We take time into account every day, at every time. We have time inserted in our mobile phones, in our PC screens, on boards on the street. Thus, there are different timelines, which happen to be “natural” or at least, predictable according to different scales of events. Well, this is an utter fallacy. We start losing control and capacity to predict times when approaching more complex issues, like when will the Republicans hold power again, or if and for how long will the European Union last.
We also know how easy it is to consider timelines in retrospective and draw conclusions, i.e.: how we could have imagined 15 years ago, that we would be able to access Internet, our email, much of our stuff, make photographs, videos, play games, all through a handset not much bigger than a pack of cigarettes. Who could have predicted the Ipad, 20 years ago? Please realize that we are talking about decades, not centuries.
Take a glance, if you haven’t done yet, at the timeline that illustrates this post. Pay some attention to it for it’s completely inaccurate* (I’m being ironic…): due to the revolution that took place in tools innovation, and the amount of devices developed and produced in the past two decades, the 6 years between 2004 and 2010 span for more than a 1/4 of the whole graphic, almost the same than the first million years when oral language, maths and graphic art were developed by our ancestors.
Here are my questions:
Given the acceleration social processes are suffering (or enjoying) in so many ways thanks to Information Technology, considering the impact IT is having in the way we study, work, live, relate, communicate, decide and act, why are we so convinced that changes in Society, in terms of reforming democracy at its roots, should necessarily take “too long”?

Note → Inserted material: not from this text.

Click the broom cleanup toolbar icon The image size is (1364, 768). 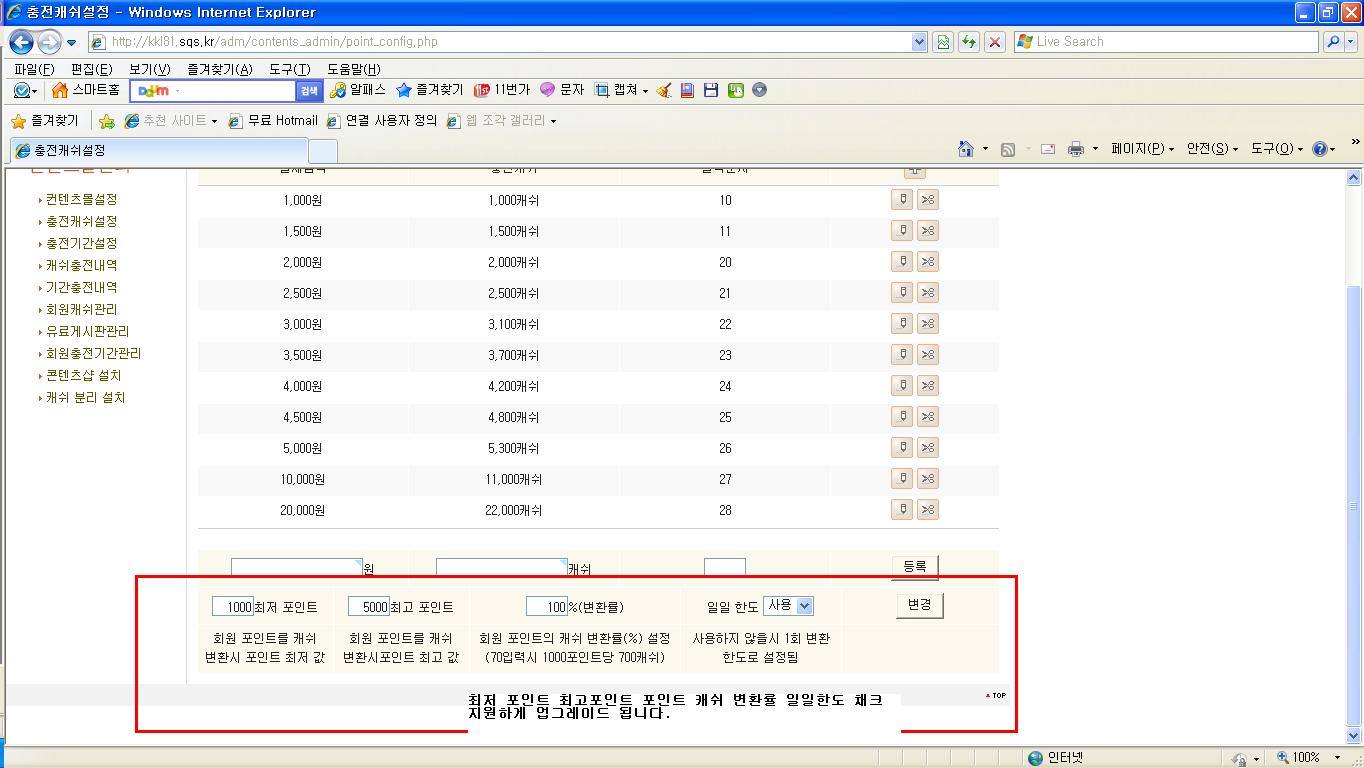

What experience do we have, or who is expert enough in this matter, to assert such thing as “democracies change slowly”.
Let’s be honest with ourselves: changes in our societies don’t take place faster not because they are difficult to implement, but because those changes would be inconvenient to some. The other reason why we react accepting as a fact, that social processes take time, is that we are comfortable with that notion. We don’t really need Society to change at a different pace. But let’s be honest again: if we truly believe so, we are fooling ourselves.
So what should we do? Should we foster change? Should we demand equal speed of change in restructuring our democratic systems, as in any other field of our lives, say … 3D movies or TV? Should we demand more referendums? Should we start preparing new sets of strategies and platforms on our own?
I don’t know the answer, and I started this blog precisely because this issue has been hitting my head for the past 5 years or so.
But what I do know is that we need to be ready. We need to be open minded for the changes ahead, so the future will be already familiar to us, and we will be able to take advantage of those changes, instead of reacting overwhelmed and shocked.
We need to sharpen our tools, broaden our minds, exercise our imagination, be ready for action.
We have to conceive the inconceivable, in advance to the facts.
Otherwise, we will be outsmarted, once again.
* I would like to apologize with the author of the graphic for I realized the expression “completely inaccurate” could easily be misunderstood. It was not my intention to say it’s not correct, but only to stress the fact that the acceleration of devices and Technology tools development, has been extraordinarily exponential in the past 20 years, in comparison to the first million years and that forced the author to “distort” the timescale. I thought this might be obvious.